You no longer have a choice.
Open the first page, and the spell will be cast.
One sentence is all it takes; one word leads to another, one image bleeding into a full-fledged narrative attack.
Just as you wanted.
Just as we all want when the lights are low, the wind reminds us of promises broken, and we have the courage to be honest if only until the shadows grow skin to touch us.
In truth, I’m jealous of anyone out there unfamiliar with the supernatural alchemy of the most effective literary dual since Erckmann-Chatrian, for said reader will experience for the first time that strange border-land geography of shadow and light, menace and awe that Maynard & Sims discover in the simplest of settings and the most innocent of events.
Long may they continue to travel the dark waters of even darker souls, and long may there be readers who appreciate such efforts.
William P Simmons, USA, 2003.
IMAGES
Raymond Gideon watched the cloud as it hovered in front of the sun. Any minute now and it would pass, releasing the sun’s rays to play on the golden thatched roof of the farmhouse. His Hasselblad was fixed securely to the tripod, a new back fitted, a fresh roll of film in place. He checked the Polaroid print again. The light was perfect, picking up the pointing on the brickwork, reflecting from the casement windows. The effect was exactly the one he wanted, and long experience had taught him patience. The art of good photography was that of capturing light, and the light on this crisp autumnal morning suited his subject perfectly.
The cloud drifted past, exposing the sun and, touched by the rays, the farmhouse came to life. He leant over the camera, checking focus, and depressed the plunger of the cable release, activating the shutter. The picture was his, captured and caged.

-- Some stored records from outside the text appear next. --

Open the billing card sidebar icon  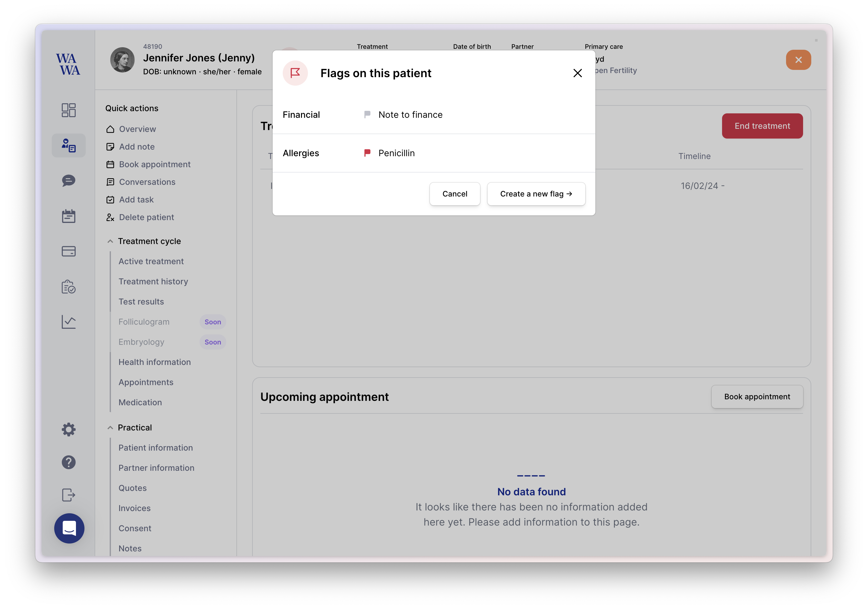68,251
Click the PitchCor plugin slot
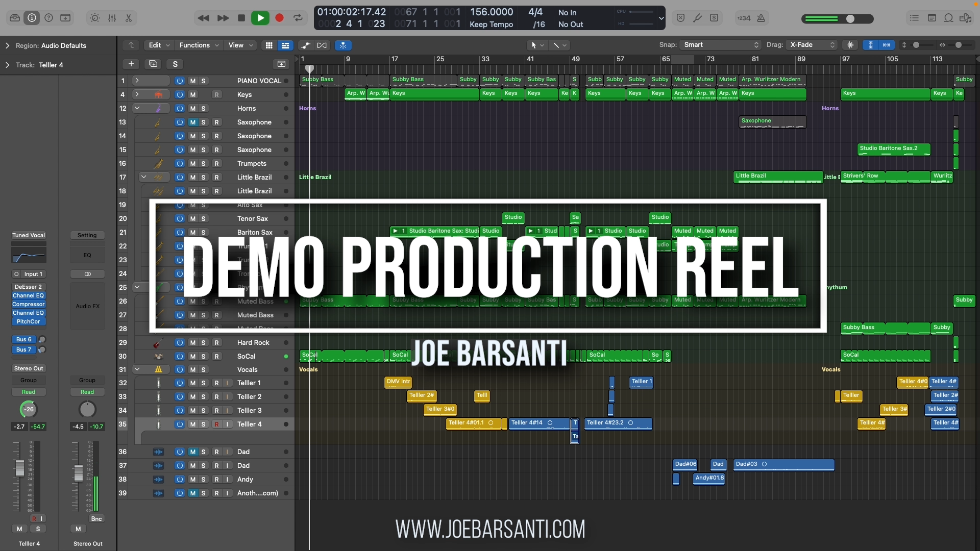Screen dimensions: 980x551 pyautogui.click(x=29, y=322)
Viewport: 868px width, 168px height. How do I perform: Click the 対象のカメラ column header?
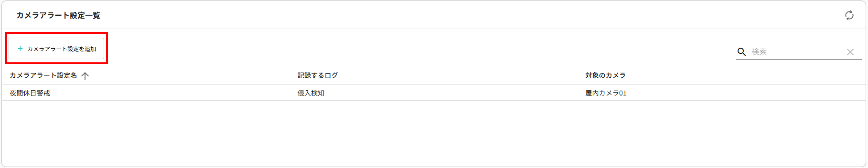point(605,75)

He rolled the film on and took several more at varying exposures, leaving nothing to chance. He knew he could sell this photograph several times over. There were magazine editors who would pay highly for his work, and this image was exactly what they wanted. A bucolic scene, romanticised, perfectly lit – wish fulfilment for their many readers who lived in grey, urban landscapes and fantasised about a rural lifestyle that for most of them was just a piped
ream. It was a hungry market, and he’d built a career on providing the images to fuel those eager dreams.
He was so absorbed in his work that he was unaware he was no longer alone on the hillside. When she spoke he visibly started.

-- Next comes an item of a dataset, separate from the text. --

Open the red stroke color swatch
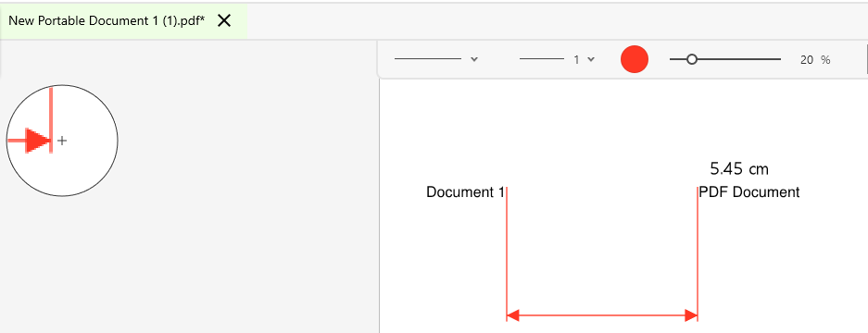 (x=635, y=59)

‘Sorry,’ she said. ‘I didn’t mean to make you jump.’
She had her back to the sun and he squinted to get a better look at her. Tall and willowy, with a crisp white ribbon catching long chestnut hair in a ponytail. She was dressed in a riding outfit of tan jodhpurs, knee-length black boots, a hounds tooth jacket and a white shirt, fastened at the neck by a gold brooch in the form of two crossed riding crops.

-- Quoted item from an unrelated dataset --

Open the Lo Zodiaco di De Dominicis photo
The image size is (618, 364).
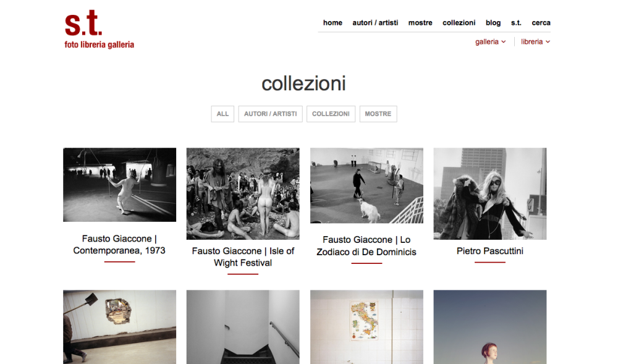click(x=366, y=185)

‘Kate Hammond,’ she said, extending her hand. Her other hand was holding the reins of a bay thoroughbred that stood at her side, steam rising from its flanks.
He took the hand and shook it warmly. ‘Raymond Gideon,’ he said, moving round to get a better look at her face. She looked no more than thirty and was extremely pretty with ivory skin and deep brown eyes that regarded him with something close to amusement.
She looked past him, following the line of the camera. ‘The house looks much better from up here,’ she said. ‘From here you can’t see that the thatch needs renovating, and that the walls are so bad they soak up the rain like a sponge.’
‘Is it yours, the house?’
She nodded. ‘It’s been in my family for years.’
‘You don’t mind?’ he said, gesturing to the camera.
‘Why should I mind? It’s quite flattering you should want to photograph my home. Do many people mind?’